Start of Block

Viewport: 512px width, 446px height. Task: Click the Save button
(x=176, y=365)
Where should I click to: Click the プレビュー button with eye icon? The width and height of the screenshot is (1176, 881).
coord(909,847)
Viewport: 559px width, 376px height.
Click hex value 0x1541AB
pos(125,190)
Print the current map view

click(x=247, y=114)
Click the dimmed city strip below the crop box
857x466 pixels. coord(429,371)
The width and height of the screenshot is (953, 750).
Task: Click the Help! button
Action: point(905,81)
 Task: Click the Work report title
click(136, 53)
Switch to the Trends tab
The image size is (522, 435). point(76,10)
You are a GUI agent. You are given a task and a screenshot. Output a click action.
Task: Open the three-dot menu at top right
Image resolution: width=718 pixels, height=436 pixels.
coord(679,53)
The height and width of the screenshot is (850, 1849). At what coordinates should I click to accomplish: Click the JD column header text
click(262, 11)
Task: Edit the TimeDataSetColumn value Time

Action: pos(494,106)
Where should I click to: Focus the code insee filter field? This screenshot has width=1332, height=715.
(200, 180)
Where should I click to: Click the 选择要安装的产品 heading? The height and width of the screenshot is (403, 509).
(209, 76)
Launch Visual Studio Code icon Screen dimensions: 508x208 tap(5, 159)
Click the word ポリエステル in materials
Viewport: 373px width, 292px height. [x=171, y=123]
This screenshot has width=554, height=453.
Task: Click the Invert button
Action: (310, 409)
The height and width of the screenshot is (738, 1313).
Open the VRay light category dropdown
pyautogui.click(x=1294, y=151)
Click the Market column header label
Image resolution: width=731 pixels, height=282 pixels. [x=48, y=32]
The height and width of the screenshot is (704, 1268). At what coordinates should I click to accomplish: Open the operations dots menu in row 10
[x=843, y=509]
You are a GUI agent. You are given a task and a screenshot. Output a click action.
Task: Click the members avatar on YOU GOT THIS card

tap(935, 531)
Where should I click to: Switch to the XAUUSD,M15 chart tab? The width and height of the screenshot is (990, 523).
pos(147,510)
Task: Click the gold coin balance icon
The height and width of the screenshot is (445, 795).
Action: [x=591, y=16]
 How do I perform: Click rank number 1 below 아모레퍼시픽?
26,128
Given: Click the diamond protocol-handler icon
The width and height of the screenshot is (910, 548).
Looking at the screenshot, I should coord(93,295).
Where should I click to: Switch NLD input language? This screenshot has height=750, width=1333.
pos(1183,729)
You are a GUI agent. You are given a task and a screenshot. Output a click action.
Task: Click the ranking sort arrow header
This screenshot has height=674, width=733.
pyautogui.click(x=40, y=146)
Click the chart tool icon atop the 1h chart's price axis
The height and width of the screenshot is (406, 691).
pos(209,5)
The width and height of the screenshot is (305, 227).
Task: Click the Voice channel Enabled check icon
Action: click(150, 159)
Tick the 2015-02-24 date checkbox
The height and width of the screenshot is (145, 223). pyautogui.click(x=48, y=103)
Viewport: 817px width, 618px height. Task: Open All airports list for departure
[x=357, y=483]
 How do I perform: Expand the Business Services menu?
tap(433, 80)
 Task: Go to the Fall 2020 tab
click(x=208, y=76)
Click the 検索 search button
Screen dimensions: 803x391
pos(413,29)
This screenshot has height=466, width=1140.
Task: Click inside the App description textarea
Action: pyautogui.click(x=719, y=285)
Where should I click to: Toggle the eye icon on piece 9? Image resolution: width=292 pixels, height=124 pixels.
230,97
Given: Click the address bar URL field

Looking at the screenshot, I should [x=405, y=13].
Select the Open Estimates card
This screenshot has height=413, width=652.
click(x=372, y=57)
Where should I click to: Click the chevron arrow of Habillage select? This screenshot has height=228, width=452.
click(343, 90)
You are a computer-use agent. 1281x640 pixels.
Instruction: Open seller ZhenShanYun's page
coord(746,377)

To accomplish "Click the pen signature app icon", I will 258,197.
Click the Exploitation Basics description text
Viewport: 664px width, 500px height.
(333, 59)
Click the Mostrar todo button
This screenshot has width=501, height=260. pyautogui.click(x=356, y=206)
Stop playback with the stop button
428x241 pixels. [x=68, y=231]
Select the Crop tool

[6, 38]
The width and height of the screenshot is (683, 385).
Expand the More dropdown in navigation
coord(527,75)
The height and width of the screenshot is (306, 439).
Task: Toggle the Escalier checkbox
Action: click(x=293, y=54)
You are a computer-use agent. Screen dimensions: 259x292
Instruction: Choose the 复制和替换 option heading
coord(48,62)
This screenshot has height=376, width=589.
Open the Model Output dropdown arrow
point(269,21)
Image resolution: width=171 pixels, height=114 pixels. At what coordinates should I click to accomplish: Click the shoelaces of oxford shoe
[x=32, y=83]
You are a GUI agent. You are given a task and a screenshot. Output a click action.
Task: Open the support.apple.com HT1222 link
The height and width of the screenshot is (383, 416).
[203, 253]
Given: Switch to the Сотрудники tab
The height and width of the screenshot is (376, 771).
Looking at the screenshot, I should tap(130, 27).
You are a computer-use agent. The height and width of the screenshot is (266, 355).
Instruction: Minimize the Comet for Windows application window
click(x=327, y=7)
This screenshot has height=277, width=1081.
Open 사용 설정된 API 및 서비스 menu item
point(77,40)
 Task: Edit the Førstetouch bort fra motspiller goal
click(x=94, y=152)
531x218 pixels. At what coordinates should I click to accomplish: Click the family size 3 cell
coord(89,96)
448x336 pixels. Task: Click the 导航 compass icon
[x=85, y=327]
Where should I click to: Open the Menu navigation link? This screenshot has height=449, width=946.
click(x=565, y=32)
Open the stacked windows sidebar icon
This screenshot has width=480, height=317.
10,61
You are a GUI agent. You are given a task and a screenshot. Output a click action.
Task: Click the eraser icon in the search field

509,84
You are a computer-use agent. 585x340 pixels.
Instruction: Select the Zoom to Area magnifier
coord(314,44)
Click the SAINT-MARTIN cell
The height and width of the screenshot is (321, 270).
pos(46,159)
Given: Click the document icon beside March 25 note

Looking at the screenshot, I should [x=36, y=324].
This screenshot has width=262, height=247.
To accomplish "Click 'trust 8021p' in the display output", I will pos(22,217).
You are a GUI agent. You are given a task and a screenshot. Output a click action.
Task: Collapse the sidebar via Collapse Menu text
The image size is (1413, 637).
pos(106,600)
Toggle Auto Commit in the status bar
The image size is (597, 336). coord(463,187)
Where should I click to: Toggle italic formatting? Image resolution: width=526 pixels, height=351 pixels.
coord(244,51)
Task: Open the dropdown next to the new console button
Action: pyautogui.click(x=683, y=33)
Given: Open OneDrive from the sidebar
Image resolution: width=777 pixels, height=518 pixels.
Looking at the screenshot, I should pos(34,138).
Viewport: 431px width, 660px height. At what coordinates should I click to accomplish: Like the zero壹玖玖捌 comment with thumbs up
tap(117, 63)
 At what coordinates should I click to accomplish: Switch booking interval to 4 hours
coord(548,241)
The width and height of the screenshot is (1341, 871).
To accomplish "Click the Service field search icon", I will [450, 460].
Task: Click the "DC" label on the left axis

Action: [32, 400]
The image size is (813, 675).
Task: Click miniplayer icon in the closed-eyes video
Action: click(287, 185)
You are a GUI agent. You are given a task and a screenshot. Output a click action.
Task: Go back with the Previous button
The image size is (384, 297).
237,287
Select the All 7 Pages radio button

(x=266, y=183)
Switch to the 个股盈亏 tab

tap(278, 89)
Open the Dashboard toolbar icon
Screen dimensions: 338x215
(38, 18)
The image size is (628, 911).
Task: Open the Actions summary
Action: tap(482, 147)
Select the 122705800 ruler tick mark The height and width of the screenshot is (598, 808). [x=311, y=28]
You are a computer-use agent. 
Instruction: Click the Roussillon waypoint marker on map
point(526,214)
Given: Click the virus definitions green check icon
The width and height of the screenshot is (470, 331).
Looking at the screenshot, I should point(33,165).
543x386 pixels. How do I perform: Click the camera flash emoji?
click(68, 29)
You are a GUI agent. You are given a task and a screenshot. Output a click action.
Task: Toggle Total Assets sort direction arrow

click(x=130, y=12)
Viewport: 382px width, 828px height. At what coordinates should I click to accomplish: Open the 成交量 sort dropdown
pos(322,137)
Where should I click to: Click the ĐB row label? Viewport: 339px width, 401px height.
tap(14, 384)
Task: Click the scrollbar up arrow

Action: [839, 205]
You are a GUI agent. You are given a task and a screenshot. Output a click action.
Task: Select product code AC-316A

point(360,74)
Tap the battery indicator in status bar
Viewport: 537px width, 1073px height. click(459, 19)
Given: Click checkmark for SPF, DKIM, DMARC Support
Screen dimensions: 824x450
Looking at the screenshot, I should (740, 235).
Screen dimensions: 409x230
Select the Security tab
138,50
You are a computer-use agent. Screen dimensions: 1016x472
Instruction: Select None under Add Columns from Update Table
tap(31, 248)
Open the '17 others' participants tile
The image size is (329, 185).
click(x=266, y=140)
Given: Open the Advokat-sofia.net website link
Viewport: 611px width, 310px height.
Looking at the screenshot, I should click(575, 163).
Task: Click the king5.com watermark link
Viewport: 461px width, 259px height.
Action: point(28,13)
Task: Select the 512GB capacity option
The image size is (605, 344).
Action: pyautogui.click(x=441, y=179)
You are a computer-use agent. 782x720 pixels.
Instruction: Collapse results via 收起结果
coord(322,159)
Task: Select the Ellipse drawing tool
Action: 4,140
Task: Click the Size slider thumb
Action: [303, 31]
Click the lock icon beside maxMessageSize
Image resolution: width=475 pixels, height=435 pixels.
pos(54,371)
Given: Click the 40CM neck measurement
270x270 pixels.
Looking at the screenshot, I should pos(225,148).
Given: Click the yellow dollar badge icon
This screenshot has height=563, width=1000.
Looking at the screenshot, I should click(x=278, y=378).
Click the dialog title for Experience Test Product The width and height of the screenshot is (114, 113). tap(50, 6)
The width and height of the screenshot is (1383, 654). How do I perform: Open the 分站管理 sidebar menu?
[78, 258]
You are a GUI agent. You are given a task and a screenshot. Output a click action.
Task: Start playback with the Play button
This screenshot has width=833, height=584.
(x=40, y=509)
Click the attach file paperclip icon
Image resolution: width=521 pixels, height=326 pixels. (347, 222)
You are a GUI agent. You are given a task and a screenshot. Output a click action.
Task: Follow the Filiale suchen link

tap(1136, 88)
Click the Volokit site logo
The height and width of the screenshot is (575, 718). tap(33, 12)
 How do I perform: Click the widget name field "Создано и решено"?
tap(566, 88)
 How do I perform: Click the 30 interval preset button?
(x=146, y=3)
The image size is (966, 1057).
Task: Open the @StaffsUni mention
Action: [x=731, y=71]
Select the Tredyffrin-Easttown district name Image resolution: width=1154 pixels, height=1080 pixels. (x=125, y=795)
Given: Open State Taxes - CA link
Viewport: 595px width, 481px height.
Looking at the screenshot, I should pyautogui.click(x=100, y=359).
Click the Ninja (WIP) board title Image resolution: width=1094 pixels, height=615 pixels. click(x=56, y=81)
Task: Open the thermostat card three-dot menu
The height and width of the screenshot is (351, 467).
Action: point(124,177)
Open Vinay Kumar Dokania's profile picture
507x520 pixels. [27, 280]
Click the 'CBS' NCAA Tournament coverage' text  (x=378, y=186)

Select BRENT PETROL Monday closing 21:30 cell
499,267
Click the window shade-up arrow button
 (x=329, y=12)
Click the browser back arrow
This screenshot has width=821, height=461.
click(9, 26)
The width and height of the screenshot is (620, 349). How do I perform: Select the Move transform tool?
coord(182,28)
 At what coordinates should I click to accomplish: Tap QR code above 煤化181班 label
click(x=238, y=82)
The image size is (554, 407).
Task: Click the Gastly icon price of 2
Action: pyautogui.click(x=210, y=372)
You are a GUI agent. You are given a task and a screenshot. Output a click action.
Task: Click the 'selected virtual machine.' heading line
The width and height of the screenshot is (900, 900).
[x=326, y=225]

End of Block

Each line from the one holding "Click the 'CBS'" to the end of the entries is to be written out exactly. Skip every line before it.

Click the 'CBS' NCAA Tournament coverage' text  (x=378, y=186)

Select BRENT PETROL Monday closing 21:30 cell
499,267
Click the window shade-up arrow button
 (x=329, y=12)
Click the browser back arrow
This screenshot has width=821, height=461.
click(9, 26)
The width and height of the screenshot is (620, 349). How do I perform: Select the Move transform tool?
coord(182,28)
 At what coordinates should I click to accomplish: Tap QR code above 煤化181班 label
click(x=238, y=82)
The image size is (554, 407).
Task: Click the Gastly icon price of 2
Action: pyautogui.click(x=210, y=372)
You are a GUI agent. You are given a task and a screenshot. Output a click action.
Task: Click the 'selected virtual machine.' heading line
The width and height of the screenshot is (900, 900).
[x=326, y=225]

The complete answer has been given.